Microbial quality of probiotic frozen yogurt
The accepted probiotic frozen yogurt sample was subjected to microbial studies for total plate count, yeast and mould count and
Coliform count during the storage period as per the method adopted by
Cappuccino and Sherman (1996). The results recorded are presented in Table 13. It is evident from the Table 13 that the total plate count was the highest in probiotic frozen yogurt after 21 days of storage period. However, the total plate count (TPC) was lowest in the modified psyllium husk added probiotic frozen yogurt sample on the preparation day. The yeast and mold count observed on Potato Dextrose Agar, increased gradually with storage period. The probiotic frozen yogurt sample was free from
Coliform and
E. coli when the sample was fresh and throughout the storage period of 21 days at refrigerator temperature of 4oC as result of good hygienic and sanitary conditions, during the preparation of probiotic frozen yogurt.

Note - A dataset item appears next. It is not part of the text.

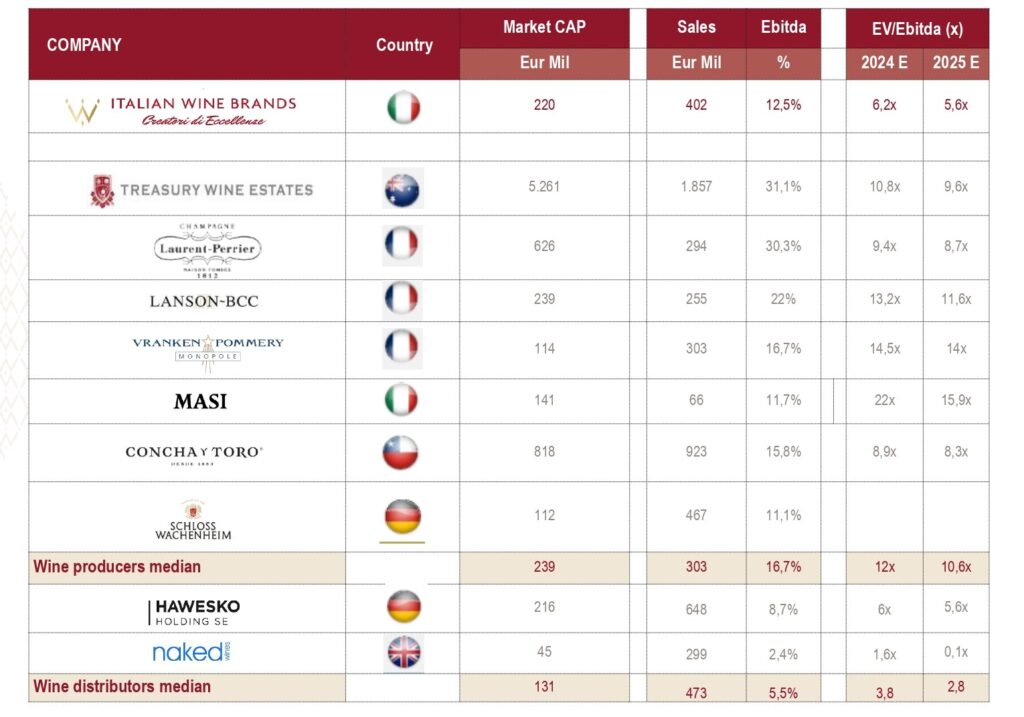Viewport: 1024px width, 717px height.
Task: Select the EV/Ebitda (x) header
Action: coord(917,29)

Texture profile analysis of probiotic frozen yogurt
The textural profile analysis (TPA) was conducted for probiotic frozen yogurt samples for all experiments to obtain textural responses
viz., hardness, springiness, adhesiveness, cohesiveness and gumminess. The TPA scores are laid down in Table 14. It is revealed from Table 14 that the increase in hardness, cohesiveness, springiness and gumminess of probiotic frozen yogurt with the addition of modified psyllium husk.